Neben Lucien Favre sieht Pal Dardai noch ziemlich klein aus, wenn man das Vorbild als Vergleichsgröße heranhält. Gegen Hertha kann dem Borussen-Trainer sein 100. Sieg in der Bundesliga gelingen (in dann 220 Partien/75 für Hertha, 145 für Gladbach). Dardai dagegen steht erst noch am Anfang mit elf Partien und vier Siegen.

Aber auf der Suche nach dem Weg in eine erfolgreiche Zukunft als Trainer ist Favre auch dieses Mal nicht der schlechteste Kompass. Denn was Favre seit 2011 gelungen ist, davon träumen sie auch bei den Berlinern: den Weg von ganz unten nach ganz oben finden – und das in nur vier Jahren sowie gegen eine finanzstärkere Konkurrenz und trotz des ständigen Verlustes der besten Spieler.

Favre übernahm Borussia 2011 auf einem Abstiegsplatz und rettete sie über die Relegation vor dem Gang in Liga zwei. Ein Jahr später wurde er mit Gladbach Vierter, dann Achter, Sechster, und nun liegt er auf Rang drei und Kurs auf die direkte Champions-League-Qualifikation. Dazwischen verlor er Marco Reus, Dante, Marc-André ter Stegen und muss nun mitansehen, wie Stürmer Max Kruse nach dieser Saison wohl nach Wolfsburg wechselt.

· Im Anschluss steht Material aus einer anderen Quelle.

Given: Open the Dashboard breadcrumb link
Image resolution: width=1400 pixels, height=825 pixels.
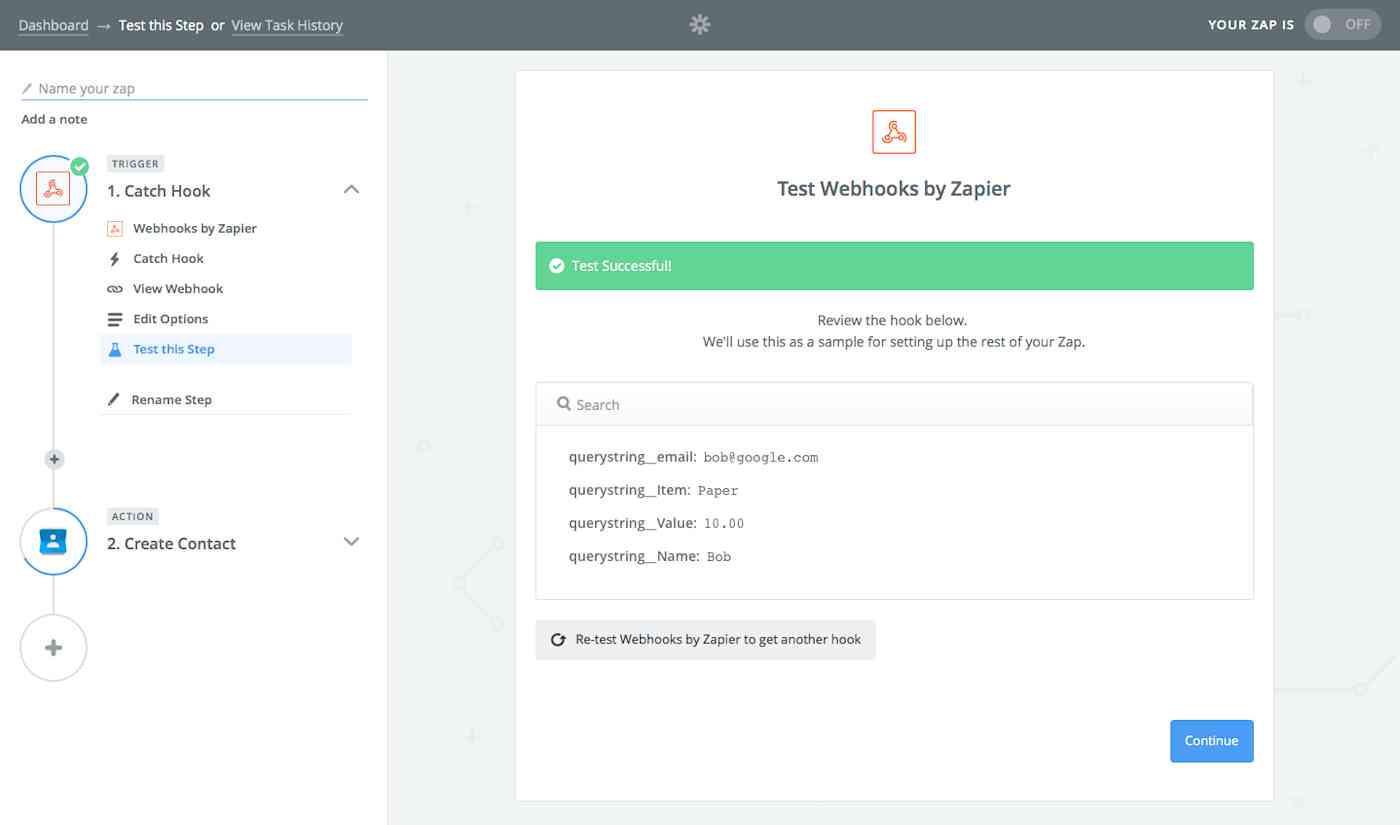Looking at the screenshot, I should coord(53,24).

Auch Dardai übernahm Hertha auf einem Abstiegsplatz. Auch Dardai würde gern eine Ära bei seinem Klub prägen. Dazu muss er zunächst aber den Abstieg verhindern und wählt dafür einen Stil, den schon Favre in Berlin gern spielen ließ: kompakte Defensive (nur Bayern hat derzeit weniger Tore kassiert als Gladbach/22) und schnelles Umschalten. Seit Dardai da ist, haben nur Gladbach (sechs) und Bayern (sieben) weniger Gegentore hinnehmen müssen als Hertha (acht). Dies ist Pal Dardais Weg zum Erfolg. Diesen gezeigt hat ihm auch Lucien Favre.